Reproduce verbatim the lines of the material below, starting at the line with "[bloglovin] (1182, 24)" and ending at the line with "Carrera (192, 399)", both inclusive; skip the rest.

(EXTRACTED DATA Opens)

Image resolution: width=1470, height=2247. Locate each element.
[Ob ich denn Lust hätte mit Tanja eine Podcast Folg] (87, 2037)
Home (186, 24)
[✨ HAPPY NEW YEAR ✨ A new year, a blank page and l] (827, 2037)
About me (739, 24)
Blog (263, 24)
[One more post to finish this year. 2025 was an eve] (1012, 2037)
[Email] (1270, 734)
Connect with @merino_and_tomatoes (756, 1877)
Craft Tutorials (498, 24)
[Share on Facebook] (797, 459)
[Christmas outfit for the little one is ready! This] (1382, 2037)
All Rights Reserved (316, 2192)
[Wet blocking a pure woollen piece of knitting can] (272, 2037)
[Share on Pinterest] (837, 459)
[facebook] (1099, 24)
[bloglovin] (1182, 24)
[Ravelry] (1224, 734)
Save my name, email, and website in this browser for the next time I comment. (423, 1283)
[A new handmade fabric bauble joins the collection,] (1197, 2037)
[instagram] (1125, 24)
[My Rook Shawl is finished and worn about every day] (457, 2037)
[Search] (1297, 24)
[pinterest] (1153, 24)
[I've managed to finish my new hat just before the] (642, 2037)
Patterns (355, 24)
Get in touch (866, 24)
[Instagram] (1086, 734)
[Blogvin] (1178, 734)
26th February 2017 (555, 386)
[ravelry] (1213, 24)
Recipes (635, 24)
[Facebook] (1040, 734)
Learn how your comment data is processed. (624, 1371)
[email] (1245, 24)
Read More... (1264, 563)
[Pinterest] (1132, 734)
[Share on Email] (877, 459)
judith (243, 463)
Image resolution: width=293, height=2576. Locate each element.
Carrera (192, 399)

(EXTRACTED DATA Closes)
(EXTRACTED DATA Opens)

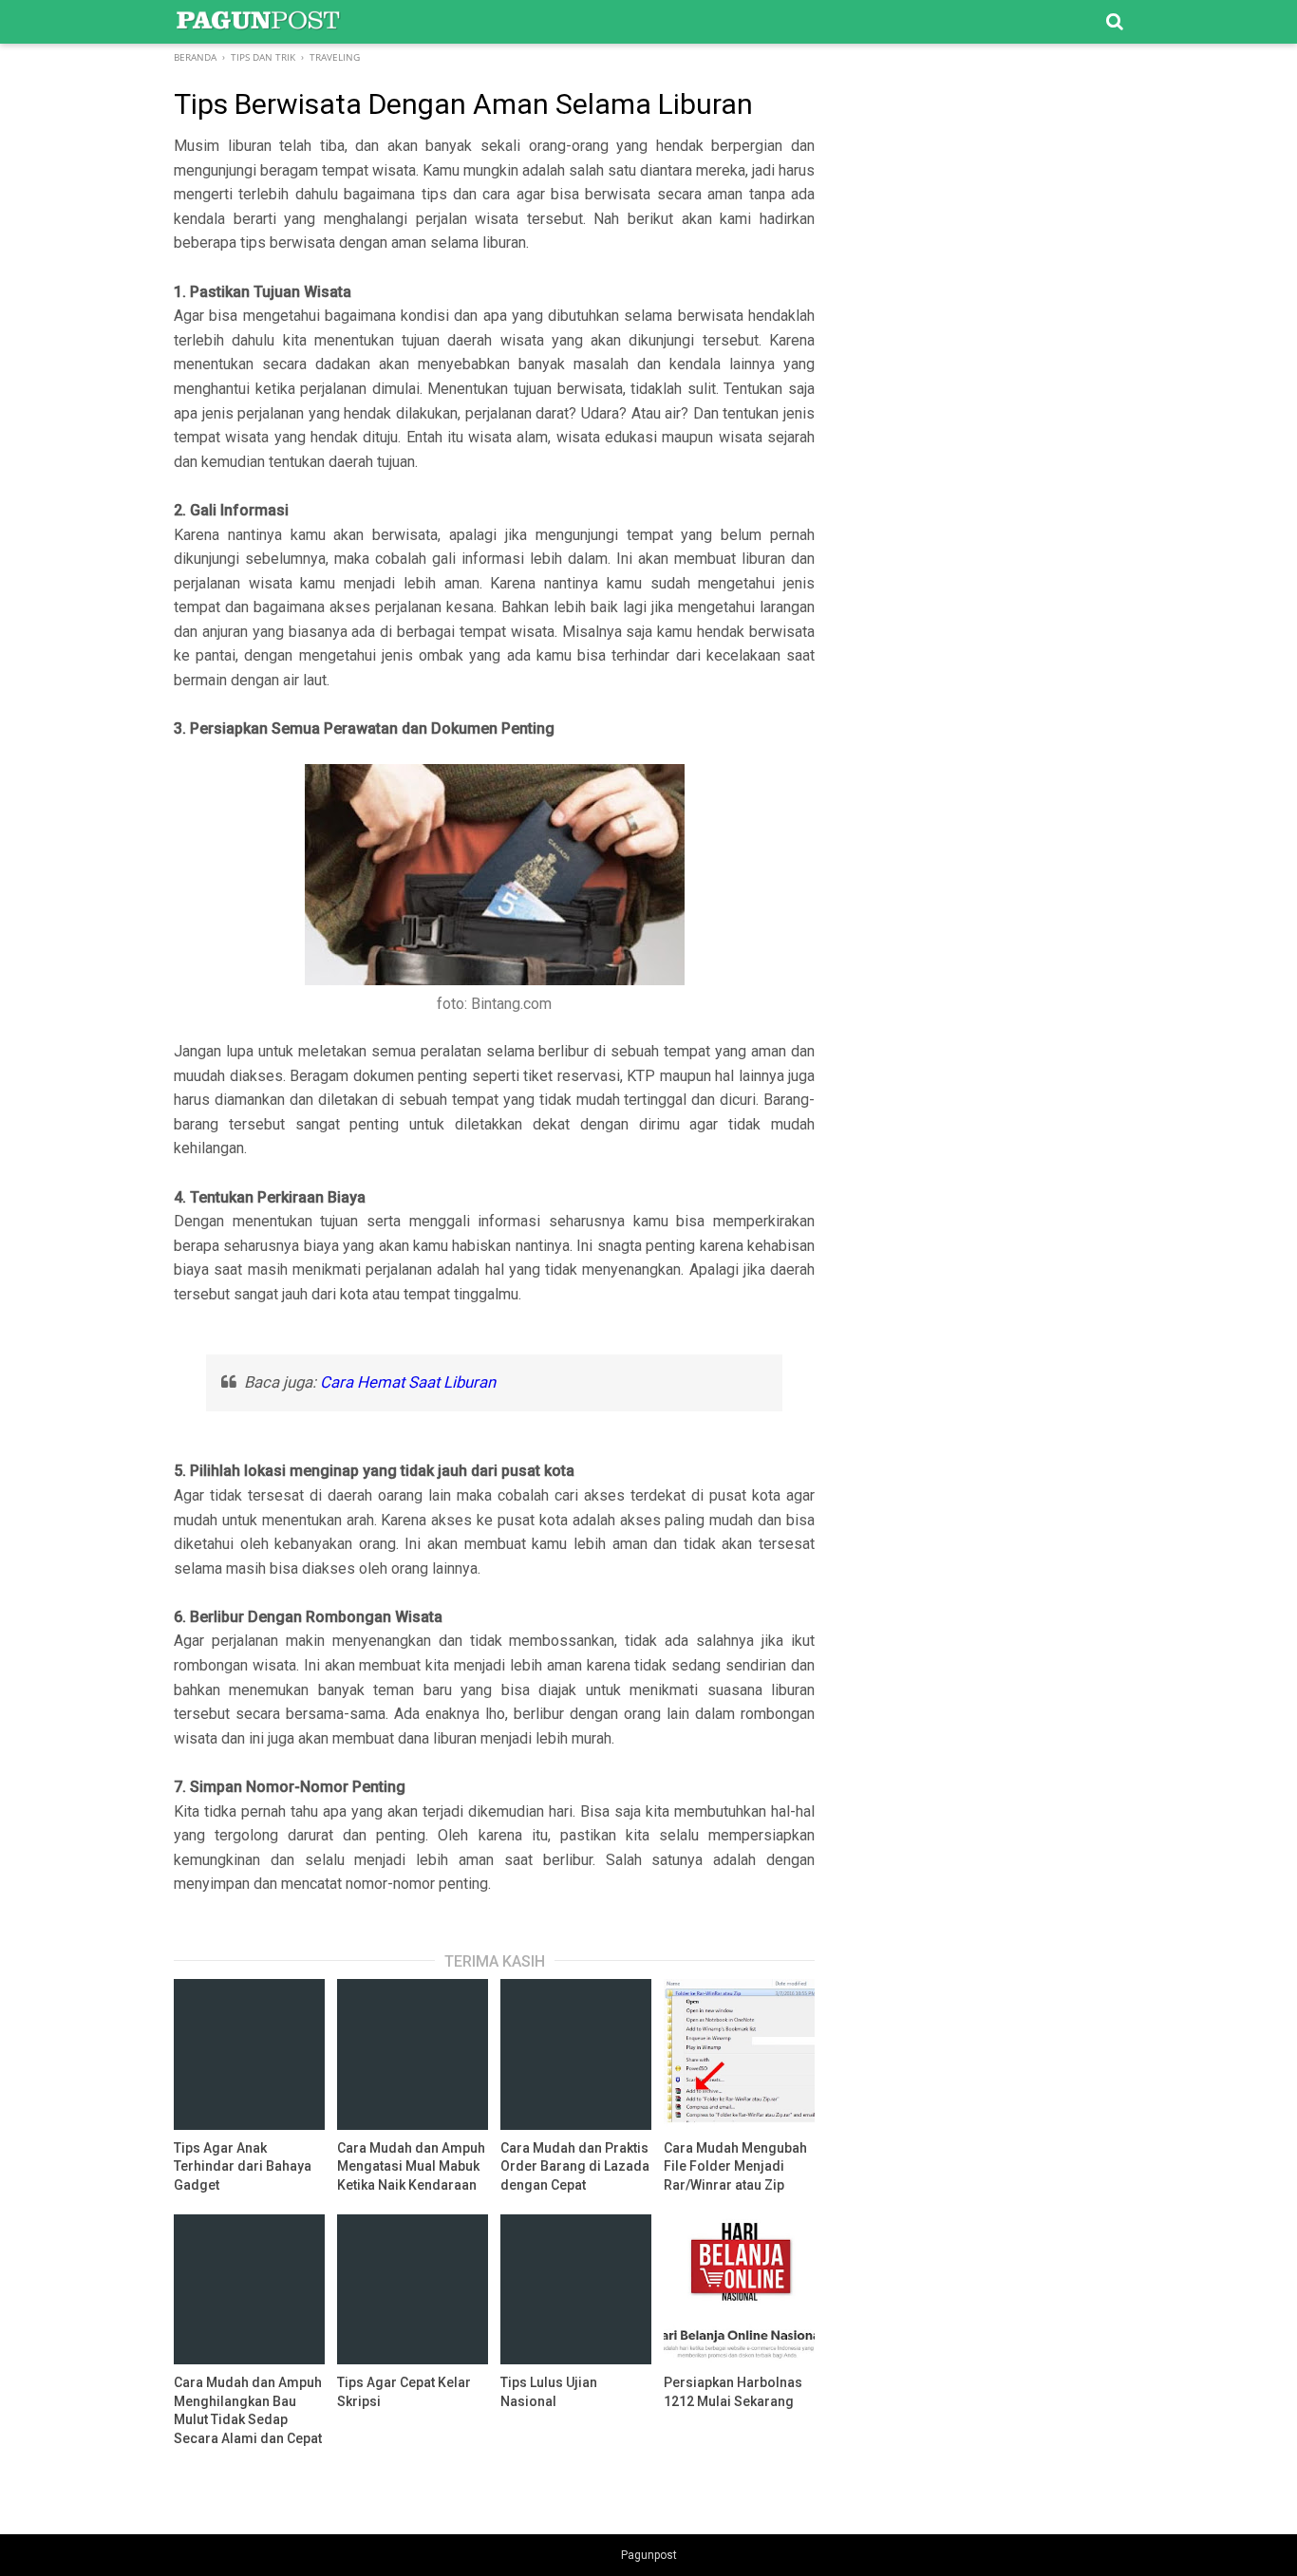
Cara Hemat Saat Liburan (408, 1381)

(EXTRACTED DATA Closes)
(EXTRACTED DATA Opens)

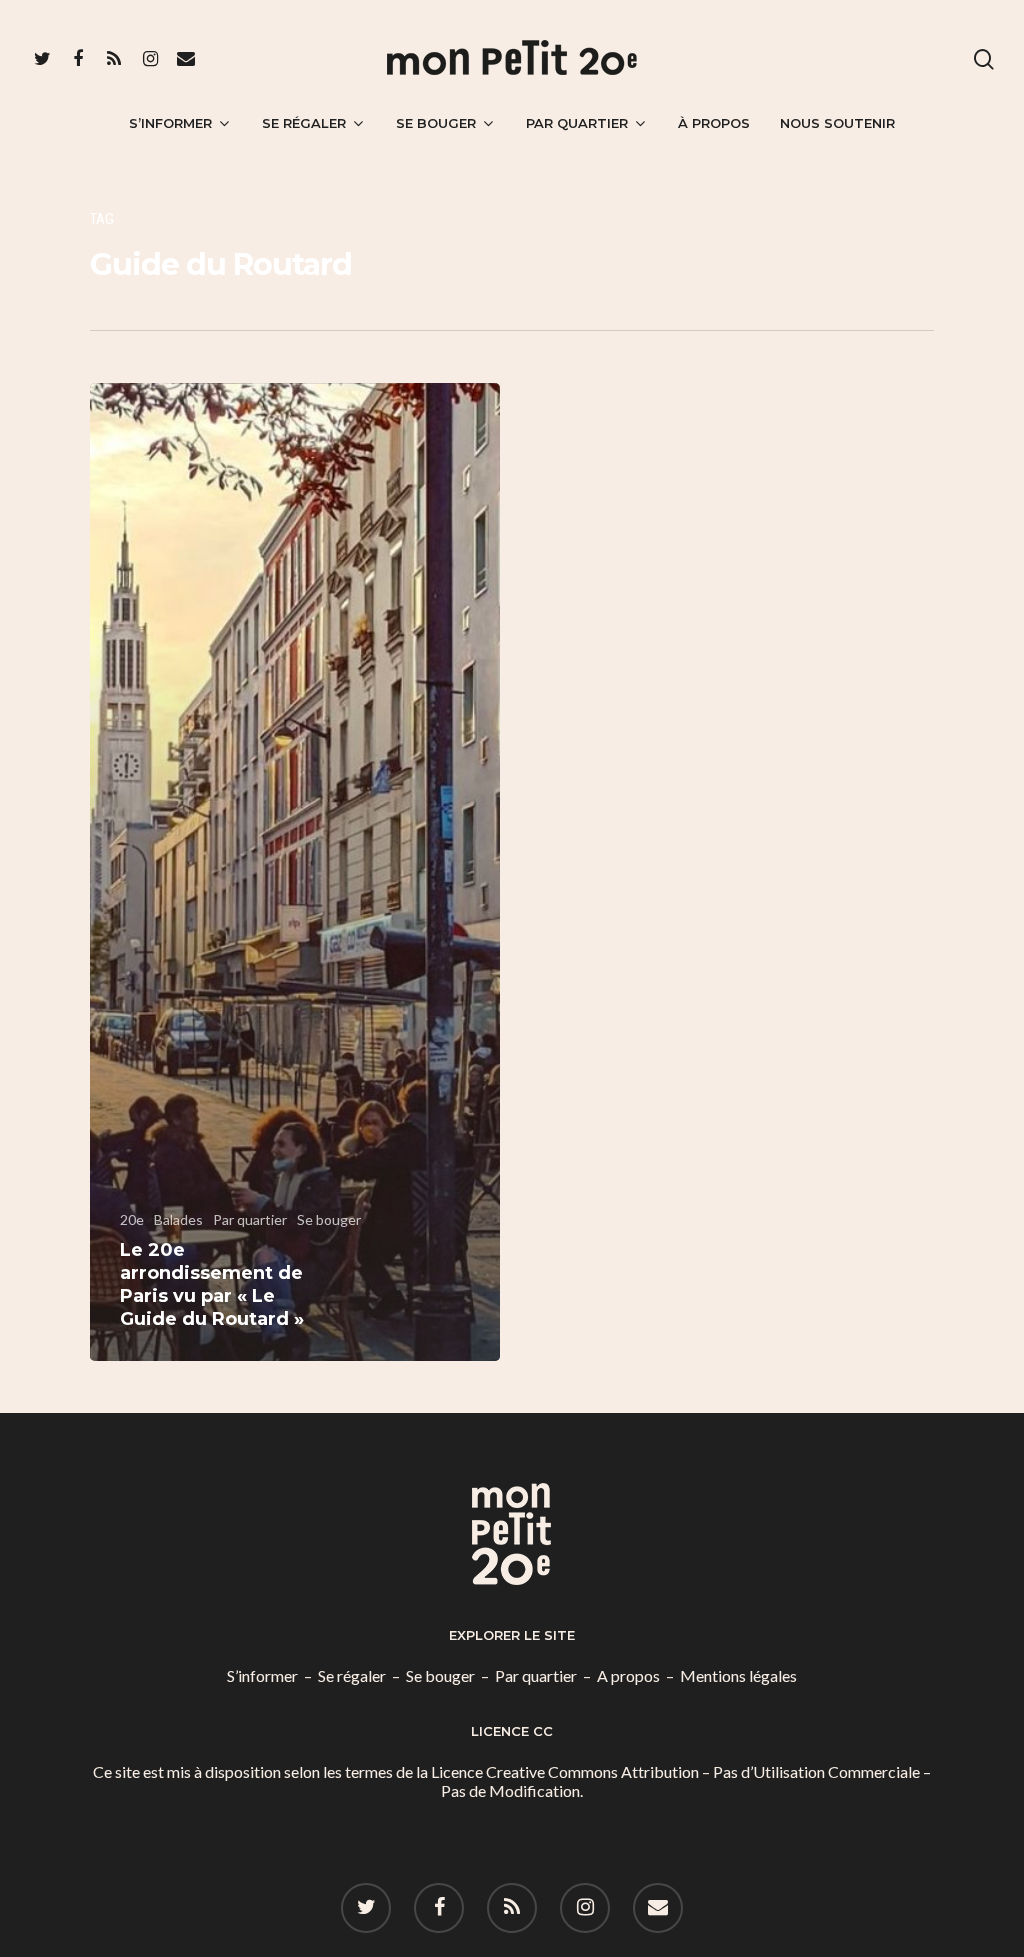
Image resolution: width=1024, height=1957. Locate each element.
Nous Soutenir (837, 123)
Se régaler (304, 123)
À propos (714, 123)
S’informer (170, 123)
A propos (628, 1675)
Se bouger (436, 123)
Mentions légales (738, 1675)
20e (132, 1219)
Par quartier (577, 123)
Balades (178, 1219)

(EXTRACTED DATA Closes)

• WRITTEN SOLUTION:
[bloglovin] (1182, 24)
[Ravelry] (1224, 734)
Save my name, email, and website in this browser for the next time I comment. (423, 1283)
[A new handmade fabric bauble joins the collection,] (1197, 2037)
[instagram] (1125, 24)
[My Rook Shawl is finished and worn about every day] (457, 2037)
[Search] (1297, 24)
[pinterest] (1153, 24)
[I've managed to finish my new hat just before the] (642, 2037)
Patterns (355, 24)
Get in touch (866, 24)
[Instagram] (1086, 734)
[Blogvin] (1178, 734)
26th February 2017 (555, 386)
[ravelry] (1213, 24)
Recipes (635, 24)
[Facebook] (1040, 734)
Learn how your comment data is processed. (624, 1371)
[email] (1245, 24)
Read More... (1264, 563)
[Pinterest] (1132, 734)
[Share on Email] (877, 459)
judith (243, 463)
Image resolution: width=293, height=2576. Locate each element.
Carrera (192, 399)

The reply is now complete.